- QUOTED TEXT
-- begin --

To obtain summary judgment on the issue of the adequacy of the search for records under FOIA, an agency must show "viewing the facts in the light most favorable to the requester, that . . . [it] 'has conducted a search reasonably calculated to uncover all relevant documents.'" Steinberg v. United States Dep't of Justice, 23 F.3d 548, 552 (D.C. Cir. 1994) (quoting Weisberg v. Dep't of Justice, 745 F.2d 1476, 1485 (D.C. Cir. 1984)). To meet its burden, the agency may submit affidavits or declarations that explain in reasonable detail and in a non-conclusory fashion the scope and method of the agency's search. Perry v. Block, 684 F.2d 121, 126 (D.C. Cir. 1982). In the absence of contrary evidence, such affidavits or declarations are sufficient to demonstrate an agency's compliance with FOIA. Id. at 127. The agency must show that it made a "good faith effort to conduct a search for the requested records, using methods which can be reasonably expected to produce the information requested." Oglesby v. Dep't of the Army, 920 F.2d 57, 68 (D.C. Cir. 1990). In determining the adequacy of a FOIA search, the Court is guided by principles of reasonableness. Id.

1. DEA

According to the declaration provided by the DEA, all documents responsive to Plaintiff's FOIA request were likely to be found in the DEA's Investigative Reporting and Filing System ("IRFS"). Decl. of Leila I. Wassom ¶ 25. The IRFS contains all of DEA's investigative reports and files compiled for law enforcement purposes. Id. ¶ 26. The IRFS is accessed through the DEA Narcotics and Dangerous Drug Information System ("NADDIS"). Id. ¶ 27.

In this case, a NADDIS inquiry was conducted in response to Plaintiff's requests for information about himself and his criminal case using Plaintiff's name, social security number and date of birth. Id. ¶ 28. The DEA located a single investigative file referring to Plaintiff, containing 43 pages of responsive records. Id. ¶ 30.

-- end --

- DO THIS
Rewrite the part of the FOIA search passage that opens with the words containing "According to the" and closes with "records. Id. ¶ 30.", substituting "the requester" for every "Plaintiff". The records have nothing to do with this task.

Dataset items
-- begin --

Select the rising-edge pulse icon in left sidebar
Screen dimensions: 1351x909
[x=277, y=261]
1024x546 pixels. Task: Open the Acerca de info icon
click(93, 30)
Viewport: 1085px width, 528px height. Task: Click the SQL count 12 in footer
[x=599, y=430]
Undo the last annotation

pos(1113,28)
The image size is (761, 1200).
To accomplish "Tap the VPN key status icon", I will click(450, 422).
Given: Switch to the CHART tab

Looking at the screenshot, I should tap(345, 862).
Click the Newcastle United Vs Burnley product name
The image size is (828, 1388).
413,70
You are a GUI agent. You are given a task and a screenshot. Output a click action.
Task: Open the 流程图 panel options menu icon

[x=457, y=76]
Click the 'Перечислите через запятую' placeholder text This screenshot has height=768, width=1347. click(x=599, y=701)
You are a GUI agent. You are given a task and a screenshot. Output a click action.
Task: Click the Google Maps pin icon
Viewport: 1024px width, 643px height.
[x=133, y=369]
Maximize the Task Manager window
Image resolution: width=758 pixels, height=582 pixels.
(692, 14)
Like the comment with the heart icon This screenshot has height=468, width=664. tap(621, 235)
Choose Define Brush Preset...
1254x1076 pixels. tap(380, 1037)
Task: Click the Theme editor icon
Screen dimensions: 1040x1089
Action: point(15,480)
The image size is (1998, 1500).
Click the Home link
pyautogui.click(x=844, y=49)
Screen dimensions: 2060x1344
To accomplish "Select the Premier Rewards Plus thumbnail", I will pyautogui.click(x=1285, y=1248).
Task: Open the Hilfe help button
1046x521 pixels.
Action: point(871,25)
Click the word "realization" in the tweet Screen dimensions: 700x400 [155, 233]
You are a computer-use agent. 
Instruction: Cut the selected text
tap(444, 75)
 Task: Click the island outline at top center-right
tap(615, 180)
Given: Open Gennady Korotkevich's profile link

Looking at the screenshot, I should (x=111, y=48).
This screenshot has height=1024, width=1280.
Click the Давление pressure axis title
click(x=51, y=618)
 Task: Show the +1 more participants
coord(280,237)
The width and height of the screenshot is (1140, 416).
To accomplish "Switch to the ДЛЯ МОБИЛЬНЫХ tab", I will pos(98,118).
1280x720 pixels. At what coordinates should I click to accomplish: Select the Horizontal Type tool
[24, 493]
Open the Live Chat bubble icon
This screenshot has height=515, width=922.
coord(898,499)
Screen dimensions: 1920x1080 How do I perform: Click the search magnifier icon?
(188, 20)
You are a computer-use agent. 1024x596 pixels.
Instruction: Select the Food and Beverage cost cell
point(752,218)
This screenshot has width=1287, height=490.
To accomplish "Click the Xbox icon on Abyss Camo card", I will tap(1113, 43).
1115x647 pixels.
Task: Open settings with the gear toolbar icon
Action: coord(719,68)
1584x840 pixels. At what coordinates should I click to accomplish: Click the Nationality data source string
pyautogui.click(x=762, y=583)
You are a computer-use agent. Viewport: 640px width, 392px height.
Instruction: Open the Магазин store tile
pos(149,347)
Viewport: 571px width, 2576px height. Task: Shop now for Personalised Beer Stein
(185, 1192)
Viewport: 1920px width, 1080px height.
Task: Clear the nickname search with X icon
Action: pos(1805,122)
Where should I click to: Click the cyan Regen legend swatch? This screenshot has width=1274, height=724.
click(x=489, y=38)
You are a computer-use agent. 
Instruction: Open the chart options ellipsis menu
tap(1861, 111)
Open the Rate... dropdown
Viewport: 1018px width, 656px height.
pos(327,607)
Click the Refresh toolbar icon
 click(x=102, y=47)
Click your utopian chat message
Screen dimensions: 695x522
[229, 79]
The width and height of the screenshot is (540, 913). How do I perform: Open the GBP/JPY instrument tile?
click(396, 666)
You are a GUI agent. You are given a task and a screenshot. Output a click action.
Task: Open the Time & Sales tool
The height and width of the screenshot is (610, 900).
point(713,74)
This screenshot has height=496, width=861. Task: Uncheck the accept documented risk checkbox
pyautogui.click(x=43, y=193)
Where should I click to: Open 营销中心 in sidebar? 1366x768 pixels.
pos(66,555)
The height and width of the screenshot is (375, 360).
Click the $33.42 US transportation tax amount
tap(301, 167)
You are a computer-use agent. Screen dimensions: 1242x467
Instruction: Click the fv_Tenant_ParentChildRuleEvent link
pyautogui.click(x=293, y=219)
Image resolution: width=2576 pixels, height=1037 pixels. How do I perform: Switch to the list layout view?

-- end --

- RESULT OF THE TASK
According to the declaration provided by the DEA, all documents responsive to the requester's FOIA request were likely to be found in the DEA's Investigative Reporting and Filing System ("IRFS"). Decl. of Leila I. Wassom ¶ 25. The IRFS contains all of DEA's investigative reports and files compiled for law enforcement purposes. Id. ¶ 26. The IRFS is accessed through the DEA Narcotics and Dangerous Drug Information System ("NADDIS"). Id. ¶ 27.

In this case, a NADDIS inquiry was conducted in response to the requester's requests for information about himself and his criminal case using the requester's name, social security number and date of birth. Id. ¶ 28. The DEA located a single investigative file referring to the requester, containing 43 pages of responsive records. Id. ¶ 30.